You can inspect the performance and usage of the Algolia API in the dashboard.

This helps with these tasks:

  • Optimize your data and relevance configuration
  • Monitor billable activities in your Algolia account

Performance metrics

To monitor the performance of the Algolia API for your application:

  1. Go to the Algolia dashboard and select your Algolia application.
  2. On the left sidebar, select API Monitoring API Monitoring.
  3. Open the Performance page.

    Performance overview section in the dashboard

On this page you see how many search and indexing requests Algolia processed for your Algolia application, and how long it took to process them. You can view graphs for a day, a month, or a year.

Graph with the average response time of your search operations

Use the Maximum queries per second view to check if a high user search activity impacts your performance.

Speed

Algolia measures speed in milliseconds. Larger values might indicate a performance problem.

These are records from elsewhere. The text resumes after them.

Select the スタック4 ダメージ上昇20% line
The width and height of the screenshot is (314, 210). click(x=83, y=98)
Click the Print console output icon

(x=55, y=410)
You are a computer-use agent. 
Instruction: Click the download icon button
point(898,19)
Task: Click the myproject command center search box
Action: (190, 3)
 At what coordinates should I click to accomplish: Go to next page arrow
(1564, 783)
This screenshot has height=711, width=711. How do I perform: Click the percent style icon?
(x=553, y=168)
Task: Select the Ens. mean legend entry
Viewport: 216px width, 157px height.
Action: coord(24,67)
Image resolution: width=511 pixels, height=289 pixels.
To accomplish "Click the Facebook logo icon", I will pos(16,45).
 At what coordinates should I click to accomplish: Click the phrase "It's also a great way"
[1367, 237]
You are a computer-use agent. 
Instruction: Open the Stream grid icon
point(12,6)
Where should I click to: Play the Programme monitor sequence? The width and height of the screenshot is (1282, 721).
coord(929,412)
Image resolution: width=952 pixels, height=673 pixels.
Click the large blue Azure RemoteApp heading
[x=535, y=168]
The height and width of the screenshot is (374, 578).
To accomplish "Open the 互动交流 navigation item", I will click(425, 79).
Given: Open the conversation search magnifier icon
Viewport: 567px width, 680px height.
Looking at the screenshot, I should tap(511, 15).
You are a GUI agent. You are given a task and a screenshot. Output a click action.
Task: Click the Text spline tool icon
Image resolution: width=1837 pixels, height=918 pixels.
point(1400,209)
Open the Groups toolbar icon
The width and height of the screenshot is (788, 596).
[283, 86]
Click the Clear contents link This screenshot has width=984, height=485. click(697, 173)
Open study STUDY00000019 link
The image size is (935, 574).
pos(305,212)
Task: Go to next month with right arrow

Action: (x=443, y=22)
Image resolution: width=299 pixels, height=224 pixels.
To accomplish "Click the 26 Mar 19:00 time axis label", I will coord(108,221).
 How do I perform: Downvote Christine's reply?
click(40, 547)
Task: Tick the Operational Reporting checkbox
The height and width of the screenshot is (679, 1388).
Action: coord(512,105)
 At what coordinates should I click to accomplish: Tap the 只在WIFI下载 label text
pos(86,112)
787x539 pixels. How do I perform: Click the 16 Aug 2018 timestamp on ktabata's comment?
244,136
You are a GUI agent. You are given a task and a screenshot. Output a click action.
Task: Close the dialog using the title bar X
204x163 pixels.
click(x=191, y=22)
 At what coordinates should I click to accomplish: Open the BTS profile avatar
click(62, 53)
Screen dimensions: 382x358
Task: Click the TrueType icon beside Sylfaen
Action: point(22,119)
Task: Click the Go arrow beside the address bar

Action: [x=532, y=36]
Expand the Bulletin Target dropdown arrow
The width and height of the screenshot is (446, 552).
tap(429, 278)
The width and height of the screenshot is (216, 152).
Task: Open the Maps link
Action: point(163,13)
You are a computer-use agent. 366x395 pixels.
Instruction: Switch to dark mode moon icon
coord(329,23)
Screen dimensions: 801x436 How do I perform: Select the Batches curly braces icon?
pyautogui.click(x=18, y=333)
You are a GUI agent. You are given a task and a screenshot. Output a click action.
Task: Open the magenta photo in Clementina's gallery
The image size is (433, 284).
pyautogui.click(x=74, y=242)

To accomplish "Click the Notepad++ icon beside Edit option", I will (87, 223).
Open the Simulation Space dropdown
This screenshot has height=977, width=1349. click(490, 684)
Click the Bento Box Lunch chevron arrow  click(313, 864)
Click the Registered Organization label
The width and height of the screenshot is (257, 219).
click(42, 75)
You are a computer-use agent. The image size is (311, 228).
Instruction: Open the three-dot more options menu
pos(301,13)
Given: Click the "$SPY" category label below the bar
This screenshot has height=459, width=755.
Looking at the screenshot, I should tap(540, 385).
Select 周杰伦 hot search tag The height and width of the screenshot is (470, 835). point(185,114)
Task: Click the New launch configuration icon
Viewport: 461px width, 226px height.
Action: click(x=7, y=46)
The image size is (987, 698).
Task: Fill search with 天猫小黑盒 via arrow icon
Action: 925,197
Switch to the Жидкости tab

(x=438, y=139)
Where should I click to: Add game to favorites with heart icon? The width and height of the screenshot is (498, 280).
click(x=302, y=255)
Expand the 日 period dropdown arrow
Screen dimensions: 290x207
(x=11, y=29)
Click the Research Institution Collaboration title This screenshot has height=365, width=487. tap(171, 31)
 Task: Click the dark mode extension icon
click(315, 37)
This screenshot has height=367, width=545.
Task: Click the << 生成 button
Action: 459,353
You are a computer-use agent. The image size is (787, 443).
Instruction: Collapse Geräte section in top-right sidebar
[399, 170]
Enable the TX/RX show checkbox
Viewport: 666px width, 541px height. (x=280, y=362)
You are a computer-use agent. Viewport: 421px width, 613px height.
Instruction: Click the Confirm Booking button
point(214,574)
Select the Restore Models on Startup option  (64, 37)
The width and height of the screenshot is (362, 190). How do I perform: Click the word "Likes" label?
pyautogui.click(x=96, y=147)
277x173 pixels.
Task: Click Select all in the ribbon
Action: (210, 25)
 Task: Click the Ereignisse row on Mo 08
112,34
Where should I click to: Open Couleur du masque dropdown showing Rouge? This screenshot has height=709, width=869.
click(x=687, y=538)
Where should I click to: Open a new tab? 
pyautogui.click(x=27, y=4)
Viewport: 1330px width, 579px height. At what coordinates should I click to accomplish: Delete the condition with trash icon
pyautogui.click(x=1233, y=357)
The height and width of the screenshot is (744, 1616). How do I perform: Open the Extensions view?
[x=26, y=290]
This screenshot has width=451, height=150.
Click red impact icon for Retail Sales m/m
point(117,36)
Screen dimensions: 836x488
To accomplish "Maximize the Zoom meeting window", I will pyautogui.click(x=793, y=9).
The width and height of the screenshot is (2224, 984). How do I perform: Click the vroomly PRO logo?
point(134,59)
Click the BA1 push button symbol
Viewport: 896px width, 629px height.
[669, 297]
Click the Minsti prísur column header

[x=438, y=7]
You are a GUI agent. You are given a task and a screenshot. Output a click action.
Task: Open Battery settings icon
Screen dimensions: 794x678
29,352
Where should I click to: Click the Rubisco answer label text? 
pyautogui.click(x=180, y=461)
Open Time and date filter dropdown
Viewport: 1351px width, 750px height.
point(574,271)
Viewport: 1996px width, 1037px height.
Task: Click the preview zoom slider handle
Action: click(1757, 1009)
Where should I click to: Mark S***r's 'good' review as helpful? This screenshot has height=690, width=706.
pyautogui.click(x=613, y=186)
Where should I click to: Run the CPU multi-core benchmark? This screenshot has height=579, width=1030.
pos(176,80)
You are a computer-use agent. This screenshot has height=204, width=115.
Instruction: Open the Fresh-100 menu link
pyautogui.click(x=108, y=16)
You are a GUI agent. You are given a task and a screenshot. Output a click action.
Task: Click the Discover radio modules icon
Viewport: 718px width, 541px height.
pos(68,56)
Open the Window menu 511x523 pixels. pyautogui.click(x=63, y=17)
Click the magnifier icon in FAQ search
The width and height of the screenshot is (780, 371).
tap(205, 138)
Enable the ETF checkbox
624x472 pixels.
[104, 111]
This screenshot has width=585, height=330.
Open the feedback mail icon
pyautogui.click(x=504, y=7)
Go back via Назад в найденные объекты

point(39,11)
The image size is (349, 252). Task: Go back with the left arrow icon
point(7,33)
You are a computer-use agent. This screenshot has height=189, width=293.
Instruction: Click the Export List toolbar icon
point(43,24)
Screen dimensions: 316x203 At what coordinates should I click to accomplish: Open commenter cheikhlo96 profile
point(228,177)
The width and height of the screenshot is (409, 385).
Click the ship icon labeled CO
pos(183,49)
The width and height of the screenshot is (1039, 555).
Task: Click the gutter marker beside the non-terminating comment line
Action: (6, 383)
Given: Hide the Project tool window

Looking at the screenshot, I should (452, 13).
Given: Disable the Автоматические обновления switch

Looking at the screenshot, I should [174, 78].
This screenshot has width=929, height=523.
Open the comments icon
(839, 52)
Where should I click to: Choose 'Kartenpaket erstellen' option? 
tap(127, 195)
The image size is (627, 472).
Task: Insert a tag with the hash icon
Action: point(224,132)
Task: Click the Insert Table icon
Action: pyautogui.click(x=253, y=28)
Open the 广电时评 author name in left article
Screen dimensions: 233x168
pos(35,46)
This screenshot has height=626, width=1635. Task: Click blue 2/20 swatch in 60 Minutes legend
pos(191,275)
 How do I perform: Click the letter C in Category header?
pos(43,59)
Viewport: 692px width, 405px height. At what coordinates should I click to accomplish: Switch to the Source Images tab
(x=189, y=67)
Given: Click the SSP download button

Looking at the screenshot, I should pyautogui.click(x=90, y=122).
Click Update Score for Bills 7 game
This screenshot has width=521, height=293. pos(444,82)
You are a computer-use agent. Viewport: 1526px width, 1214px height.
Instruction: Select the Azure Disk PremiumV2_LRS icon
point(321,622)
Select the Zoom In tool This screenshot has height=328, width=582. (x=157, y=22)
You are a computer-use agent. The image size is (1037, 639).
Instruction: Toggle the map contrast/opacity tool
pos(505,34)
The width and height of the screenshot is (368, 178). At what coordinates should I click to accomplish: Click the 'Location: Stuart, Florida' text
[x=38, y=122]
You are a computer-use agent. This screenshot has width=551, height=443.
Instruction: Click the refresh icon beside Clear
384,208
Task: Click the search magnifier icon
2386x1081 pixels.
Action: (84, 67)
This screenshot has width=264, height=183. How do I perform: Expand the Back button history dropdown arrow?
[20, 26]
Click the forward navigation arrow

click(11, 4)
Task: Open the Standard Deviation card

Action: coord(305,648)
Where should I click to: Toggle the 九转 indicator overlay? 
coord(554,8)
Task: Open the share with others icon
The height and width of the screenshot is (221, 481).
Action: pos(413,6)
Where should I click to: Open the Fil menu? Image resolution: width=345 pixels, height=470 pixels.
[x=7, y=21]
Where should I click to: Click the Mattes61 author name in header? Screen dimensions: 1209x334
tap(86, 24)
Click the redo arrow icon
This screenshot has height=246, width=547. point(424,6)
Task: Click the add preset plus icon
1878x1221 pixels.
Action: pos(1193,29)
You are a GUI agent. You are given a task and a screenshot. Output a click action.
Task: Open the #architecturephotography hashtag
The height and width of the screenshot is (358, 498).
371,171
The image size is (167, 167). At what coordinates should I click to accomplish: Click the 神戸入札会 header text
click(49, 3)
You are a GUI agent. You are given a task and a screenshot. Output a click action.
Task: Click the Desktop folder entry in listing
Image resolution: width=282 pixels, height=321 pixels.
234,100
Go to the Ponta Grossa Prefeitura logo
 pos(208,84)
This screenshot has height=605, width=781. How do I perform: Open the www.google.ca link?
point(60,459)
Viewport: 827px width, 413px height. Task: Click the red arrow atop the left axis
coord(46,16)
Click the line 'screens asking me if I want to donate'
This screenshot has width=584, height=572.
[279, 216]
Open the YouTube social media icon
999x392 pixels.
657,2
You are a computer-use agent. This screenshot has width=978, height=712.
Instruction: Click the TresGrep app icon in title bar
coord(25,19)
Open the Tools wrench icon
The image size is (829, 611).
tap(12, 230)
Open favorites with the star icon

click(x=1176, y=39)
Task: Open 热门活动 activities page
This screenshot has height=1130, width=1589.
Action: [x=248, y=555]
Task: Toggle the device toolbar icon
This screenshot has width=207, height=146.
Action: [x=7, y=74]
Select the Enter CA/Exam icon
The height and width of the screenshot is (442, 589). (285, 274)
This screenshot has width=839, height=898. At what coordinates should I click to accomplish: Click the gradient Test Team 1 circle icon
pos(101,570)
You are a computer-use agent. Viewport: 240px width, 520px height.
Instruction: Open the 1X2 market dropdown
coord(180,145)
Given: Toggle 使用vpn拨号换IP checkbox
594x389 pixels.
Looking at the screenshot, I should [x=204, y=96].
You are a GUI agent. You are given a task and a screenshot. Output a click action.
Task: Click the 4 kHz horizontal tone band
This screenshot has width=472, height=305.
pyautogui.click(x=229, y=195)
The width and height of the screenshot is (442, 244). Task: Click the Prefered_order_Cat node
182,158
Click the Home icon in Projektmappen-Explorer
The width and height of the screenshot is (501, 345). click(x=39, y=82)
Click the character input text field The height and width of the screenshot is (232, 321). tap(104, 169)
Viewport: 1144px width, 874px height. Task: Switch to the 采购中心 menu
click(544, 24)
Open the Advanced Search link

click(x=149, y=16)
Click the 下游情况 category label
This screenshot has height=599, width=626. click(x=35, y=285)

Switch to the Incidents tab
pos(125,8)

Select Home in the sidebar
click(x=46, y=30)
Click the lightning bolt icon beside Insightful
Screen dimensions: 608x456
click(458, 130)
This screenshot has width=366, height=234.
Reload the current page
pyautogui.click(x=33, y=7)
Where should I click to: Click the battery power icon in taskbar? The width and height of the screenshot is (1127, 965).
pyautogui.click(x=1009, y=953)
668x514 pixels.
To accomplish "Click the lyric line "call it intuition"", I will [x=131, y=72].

Since processing time only measures the speed of the Algolia servers, you need to add network latency and frontend display times to measure the full user experience. Delivering the best UX means that the total time, from keystroke to displaying search results, should be less than 100 ms, as this delivers a real search as you type experience. Thus, with this 100 ms benchmark, and an average latency of 70 ms, the engine’s processing time should be no greater than 30 ms, and ideally a lot lower.

Usage activity

Open the Usage tab to see the total number of records, and the number of search and indexing operations for the current billing cycle. The Records graph always shows your monthly usage, whether you have a monthly or annual subscription.

Inspect your usage

This section includes timelines for search and indexing operations, broken down by type. Just like on the Performance page, you can view the timelines by day, month, or year.

For example, the Record Operations graph shows the number of record operations in the selected time frame. Record operations are further broken down by type: Get, Add, Batch, Delete, Partial update, Update and Delete by Query.

Overview of record operations

The usage statistics don’t include indexing operations on replicas. Algolia keeps replicas in sync internally.

Status page

The Status page includes information about the availability of your Algolia servers and clusters. The same information is also available at https://status.algolia.com/.

Incidents

At the top, you’ll see all recent incidents, such as, issues with processing API requests. Any incident with a green circle and the message “Everything operating normally” is resolved.

Availability

Check the availability of your servers in the Algolia dashboard

Algolia uses clusters to process every indexing and search operation. Each cluster has three servers.

  • If one server goes down, the cluster operates normally. The status shows 100% availability (green).

  • If a second server goes down, the remaining server still processes all search requests. Indexing operations are added to a queue and will be processed after the cluster returns to “green”. This status is shown as Minor downtime (yellow).

  • If all three servers are down, the whole cluster is down. This is shown as Major downtime (red).

Availability is checked every 10 minutes.

Latest operations

In the Search API Logs section, you can watch operations as they occur on Algolia’s servers.

Check the latest operations in the dashboard

Alerts

Alert types

You can configure two types of alerts:

  • Status. Configure an email or a phone number to receive incident reports as they occur.

  • Capacity. Configure one or more alerts to warn you before your servers consume too much memory or CPU. For more information, see How to set up capacity alerts.

    You can set up capacity alerts only if you’re on a plan with dedicated servers.